▸ EXERCISE PROMPT: Repeat, exactly as written, the line containing "Where should I click to: Open the" and each line after it through the end of the data.
··· RECORD EXTRACTS
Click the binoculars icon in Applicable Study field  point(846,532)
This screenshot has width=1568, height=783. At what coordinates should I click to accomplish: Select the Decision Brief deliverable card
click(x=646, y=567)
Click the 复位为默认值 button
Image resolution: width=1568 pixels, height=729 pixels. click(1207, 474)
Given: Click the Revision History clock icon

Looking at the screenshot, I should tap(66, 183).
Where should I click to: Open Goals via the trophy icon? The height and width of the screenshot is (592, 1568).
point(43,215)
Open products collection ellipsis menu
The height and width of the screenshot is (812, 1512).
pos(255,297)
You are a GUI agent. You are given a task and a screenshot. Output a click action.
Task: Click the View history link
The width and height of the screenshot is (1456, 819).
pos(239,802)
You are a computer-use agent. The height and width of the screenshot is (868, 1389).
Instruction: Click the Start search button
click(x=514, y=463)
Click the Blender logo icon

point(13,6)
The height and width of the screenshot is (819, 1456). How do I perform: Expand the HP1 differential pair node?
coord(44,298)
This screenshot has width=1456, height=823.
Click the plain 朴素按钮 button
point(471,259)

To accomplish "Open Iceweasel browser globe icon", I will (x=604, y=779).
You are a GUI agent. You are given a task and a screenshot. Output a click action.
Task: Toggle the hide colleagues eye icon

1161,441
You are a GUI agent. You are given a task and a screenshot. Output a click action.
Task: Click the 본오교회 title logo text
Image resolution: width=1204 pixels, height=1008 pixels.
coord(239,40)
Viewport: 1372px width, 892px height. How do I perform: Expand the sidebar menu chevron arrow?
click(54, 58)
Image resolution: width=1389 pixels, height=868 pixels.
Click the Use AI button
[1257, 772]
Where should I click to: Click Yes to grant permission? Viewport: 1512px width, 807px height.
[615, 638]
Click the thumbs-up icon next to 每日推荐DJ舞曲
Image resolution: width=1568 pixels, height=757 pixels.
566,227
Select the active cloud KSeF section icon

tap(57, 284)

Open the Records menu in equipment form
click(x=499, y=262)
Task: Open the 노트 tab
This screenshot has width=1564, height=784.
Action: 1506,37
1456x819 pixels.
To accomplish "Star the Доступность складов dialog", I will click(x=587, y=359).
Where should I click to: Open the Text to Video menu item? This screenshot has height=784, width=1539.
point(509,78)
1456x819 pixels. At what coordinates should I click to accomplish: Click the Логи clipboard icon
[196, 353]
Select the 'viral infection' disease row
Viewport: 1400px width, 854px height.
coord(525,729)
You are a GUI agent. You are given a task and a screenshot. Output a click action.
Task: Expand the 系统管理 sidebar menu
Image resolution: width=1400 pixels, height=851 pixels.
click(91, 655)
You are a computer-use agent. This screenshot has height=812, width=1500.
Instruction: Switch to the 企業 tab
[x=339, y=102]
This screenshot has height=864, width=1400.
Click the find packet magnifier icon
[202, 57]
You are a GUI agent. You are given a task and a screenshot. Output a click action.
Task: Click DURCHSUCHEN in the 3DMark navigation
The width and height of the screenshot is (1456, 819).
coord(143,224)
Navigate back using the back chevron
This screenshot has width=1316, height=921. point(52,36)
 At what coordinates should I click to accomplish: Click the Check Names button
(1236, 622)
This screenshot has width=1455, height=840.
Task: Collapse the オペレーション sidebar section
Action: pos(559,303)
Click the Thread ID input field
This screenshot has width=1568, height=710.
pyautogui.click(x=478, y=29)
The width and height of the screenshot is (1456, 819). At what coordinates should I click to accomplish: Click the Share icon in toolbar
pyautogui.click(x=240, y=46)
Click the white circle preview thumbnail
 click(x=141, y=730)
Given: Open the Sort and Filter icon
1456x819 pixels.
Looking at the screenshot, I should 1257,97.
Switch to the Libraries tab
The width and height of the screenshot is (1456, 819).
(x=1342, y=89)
······
▸ FINAL ANSWER:
Where should I click to: Open the Text to Video menu item? This screenshot has height=784, width=1539.
point(509,78)
1456x819 pixels. At what coordinates should I click to accomplish: Click the Логи clipboard icon
[196, 353]
Select the 'viral infection' disease row
Viewport: 1400px width, 854px height.
coord(525,729)
You are a GUI agent. You are given a task and a screenshot. Output a click action.
Task: Expand the 系统管理 sidebar menu
Image resolution: width=1400 pixels, height=851 pixels.
click(91, 655)
You are a computer-use agent. This screenshot has height=812, width=1500.
Instruction: Switch to the 企業 tab
[x=339, y=102]
This screenshot has height=864, width=1400.
Click the find packet magnifier icon
[202, 57]
You are a GUI agent. You are given a task and a screenshot. Output a click action.
Task: Click DURCHSUCHEN in the 3DMark navigation
The width and height of the screenshot is (1456, 819).
coord(143,224)
Navigate back using the back chevron
This screenshot has width=1316, height=921. point(52,36)
 At what coordinates should I click to accomplish: Click the Check Names button
(1236, 622)
This screenshot has width=1455, height=840.
Task: Collapse the オペレーション sidebar section
Action: pos(559,303)
Click the Thread ID input field
This screenshot has width=1568, height=710.
pyautogui.click(x=478, y=29)
The width and height of the screenshot is (1456, 819). At what coordinates should I click to accomplish: Click the Share icon in toolbar
pyautogui.click(x=240, y=46)
Click the white circle preview thumbnail
 click(x=141, y=730)
Given: Open the Sort and Filter icon
1456x819 pixels.
Looking at the screenshot, I should 1257,97.
Switch to the Libraries tab
The width and height of the screenshot is (1456, 819).
(x=1342, y=89)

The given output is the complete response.